Emblematica è la scena del protagonista che da un binocolo osserva i vicini, spia il mondo fuori. La distanza ha un ruolo determinante in diversi aspetti della narrazione: è banco di prova di una relazione appena nata; è quella imposta quando si è fuori, a fare la spesa; quando si parla al telefono, per forza da lontano; per semplificare, perché per tutto il resto, “per comprendere l’uomo in tutta la sua complessità ci sono appunto i romanzi”; per preservare la salute di un genitore anziano. E poi ancora la distanza fra i tavoli, fra le persone, fra le panchine di una stazione. La distanza è lo strumento che offre l’occasione per essere vigliacchi, per allontanare il dolore e la crudeltà: “In fondo è come con il dolore degli animali, mi risponde Elsa quando ne parliamo. Se i macelli fossero dentro il centro commerciale, proprio accanto al supermercato, pochi di noi mangerebbero carne”. Infine, la distanza è lontananza dalla normalità ed è anche lontananza temporale, è il futuro che “è quello che al telefono e nelle chat chiamiamo quando le cose ripartiranno o quando ne usciamo, qualche volta sento pure quando la situazione ritornerà normale o come prima ma è una distrazione e subito la persona si corregge perché l’unico punto su cui ora siamo tutti d’accordo è l’allontanarsi accelerato della normalità, dell’idea stessa di come prima”.

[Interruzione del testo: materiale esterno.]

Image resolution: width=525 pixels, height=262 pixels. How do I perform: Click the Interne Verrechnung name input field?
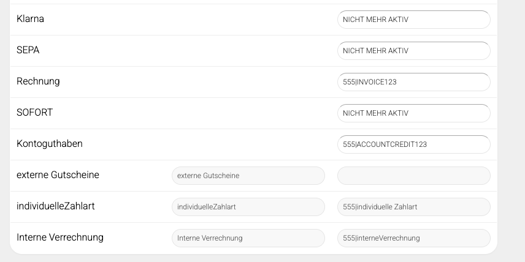[248, 238]
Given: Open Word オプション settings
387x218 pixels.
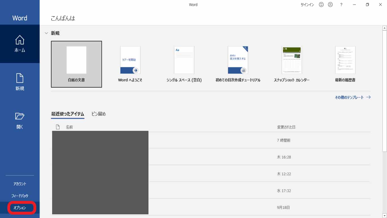Looking at the screenshot, I should tap(20, 207).
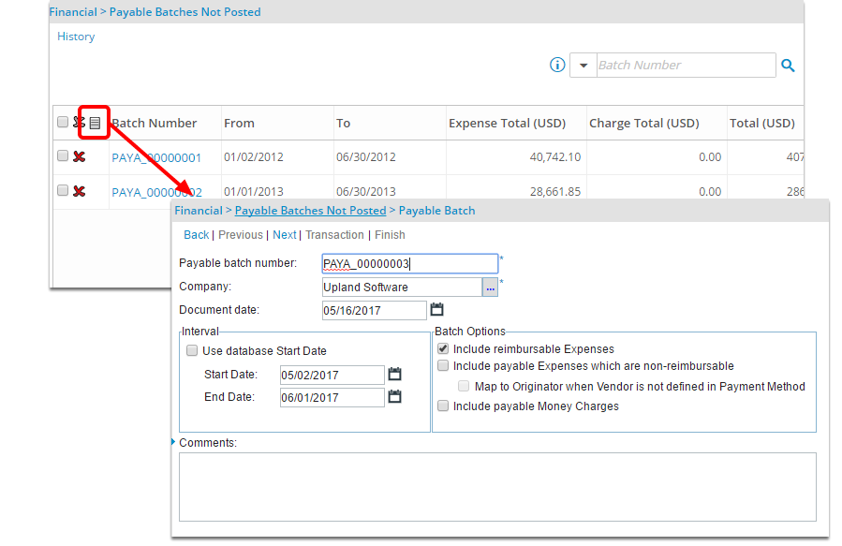Click the delete scissors icon in table header
Viewport: 842px width, 546px height.
[x=79, y=123]
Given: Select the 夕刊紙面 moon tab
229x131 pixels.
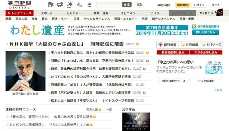Looking at the screenshot, I should coord(190,45).
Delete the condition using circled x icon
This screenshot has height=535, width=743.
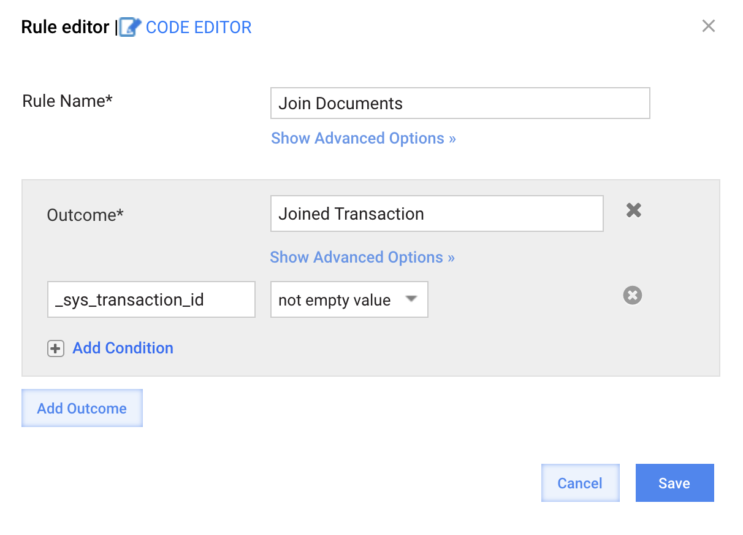(x=633, y=296)
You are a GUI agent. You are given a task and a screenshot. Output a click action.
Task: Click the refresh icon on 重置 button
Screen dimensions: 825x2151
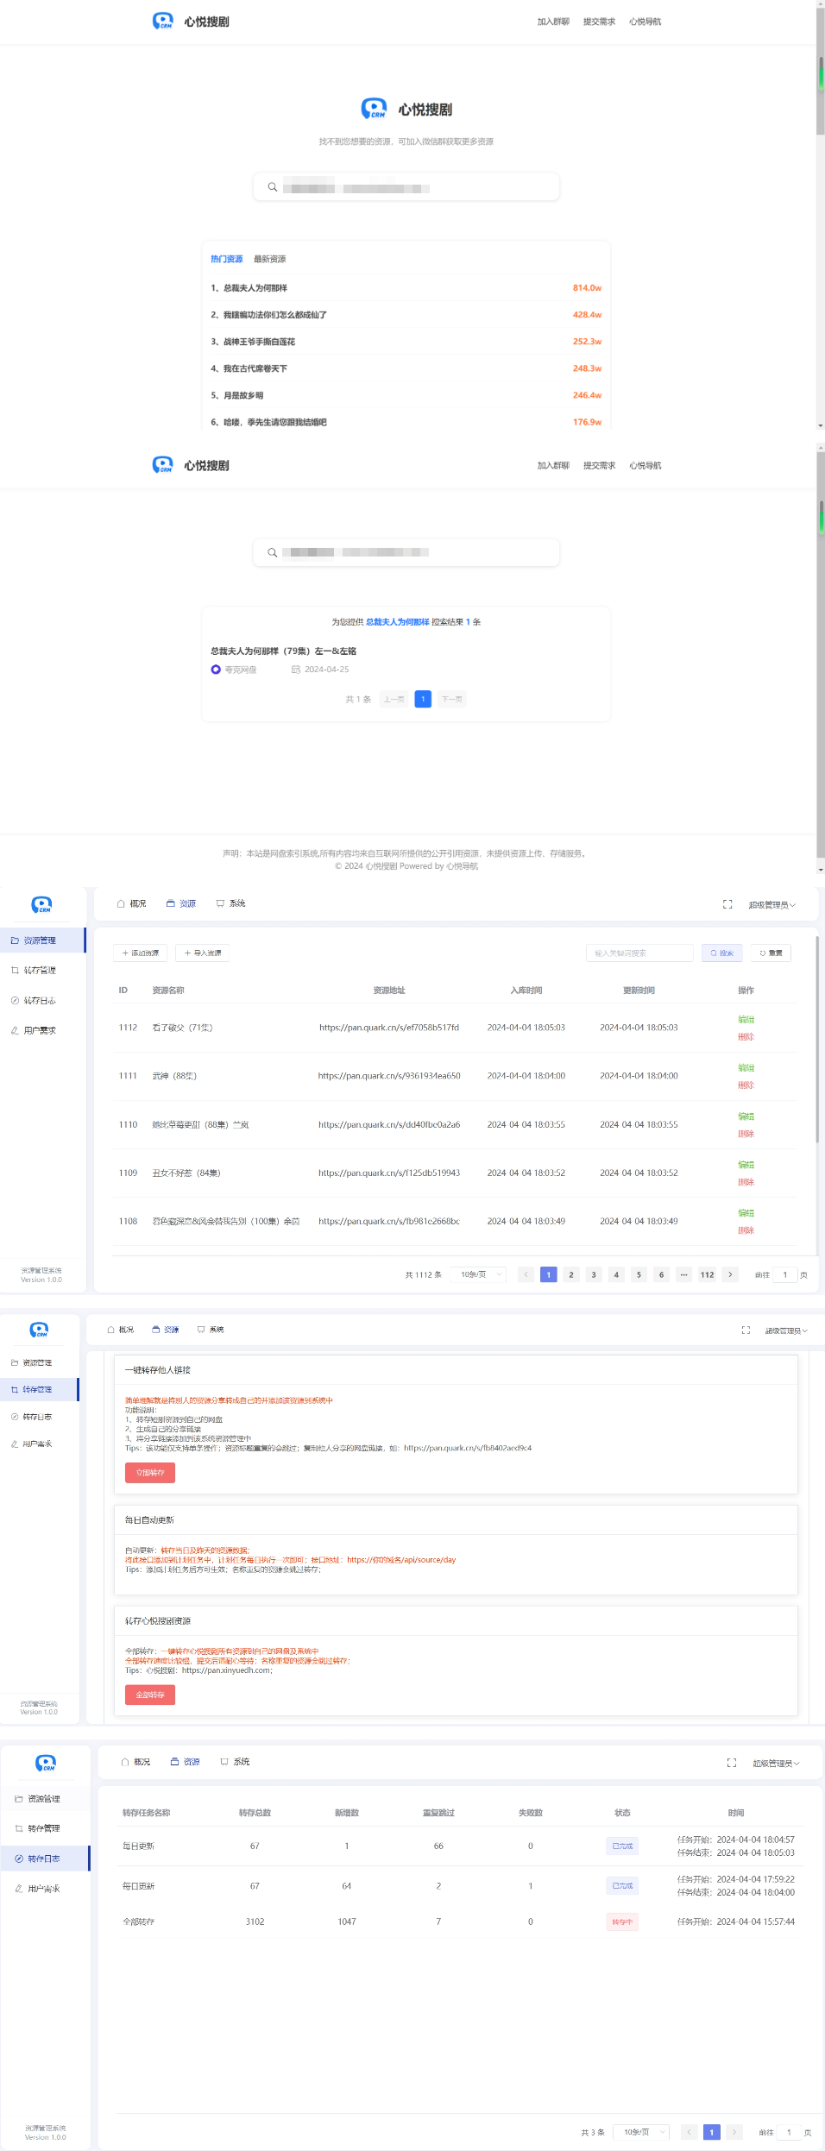(762, 953)
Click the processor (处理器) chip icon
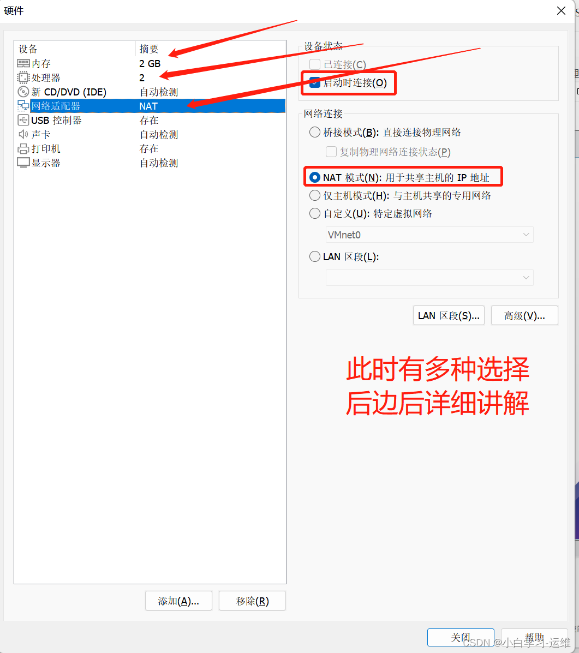 click(23, 77)
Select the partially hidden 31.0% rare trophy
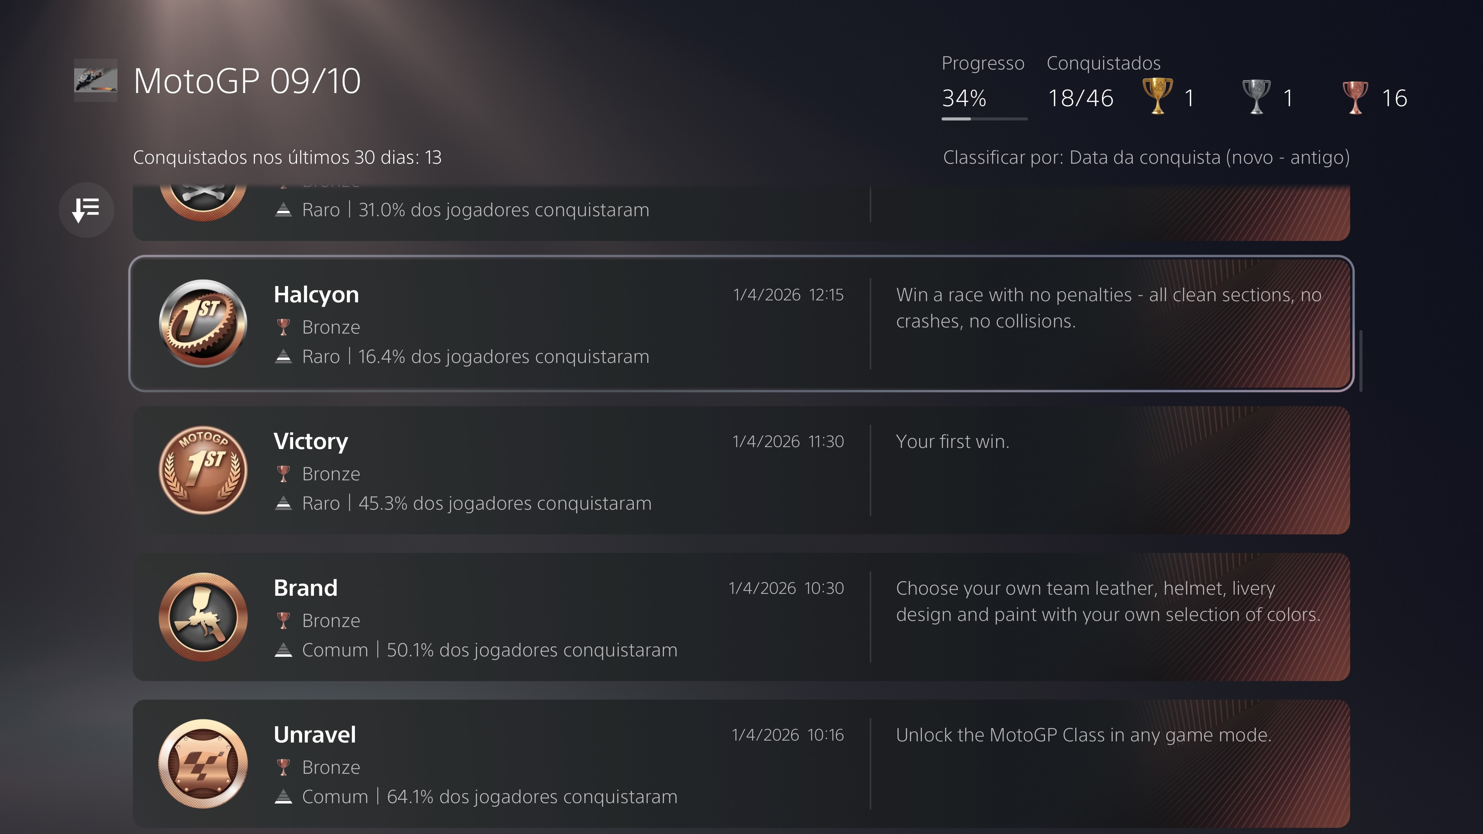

In ogni caso, la distanza ha, sì, un potere salvifico riconosciuto, ma al tempo stesso incute timore: viene percepita come irreversibile, e nega la possibilità che si possa scegliere per se stessi se tenersi o no lontani; una distanza, quella raccontata, che è fisica, viscerale. È anche, e soprattutto, mentale. E difatti, i rapporti sociali e lavorativi del protagonista erano a distanza già prima della pandemia, molta parte della sua vita si svolgeva al telefono, solo che prima si poteva scegliere di non farci caso perché era semplicemente la quotidianità. Mentre con il sopraggiungere della pandemia scriversi via messaggio, parlarsi al telefono invece che di persona sono tutti gesti che assumono un significato differente, se ne avverte la costrizione, la distanza, per l’appunto, la possibilità che questa non possa essere più eliminata.
Un anno con tredici lune
Quello raccontato dal protagonista è un anno complesso, un anno con tredici lune, appunto. Per il titolo, l’autore svela di essersi ispirato al film del regista tedesco Fassbinder: Un anno con tredici lune. È da molti anni che Ale non vede il film, durante tutto il romanzo ne rimanda la visione perché vederlo gli mette ansia, come leggere Dostoevskij o come Musil e preferisce guardare altro, come il documentario su Diego Armando Maradona, per esempio (e ancora una volta, entra in gioco la distanza quale scudo contro la paura). Ale riesce però a guardare la spiegazione del titolo la sera dell’8 marzo, dopo aver accompagnato Elsa in stazione. Nei titoli di coda trova scritto che “ogni settimo anno è un anno lunare, in cui un numero particolarmente elevato di persone soffre di depressione. Ma quando un anno lunare è anche un anno con 13 lune nuove, come il 1978, si verificano tragedie personali”.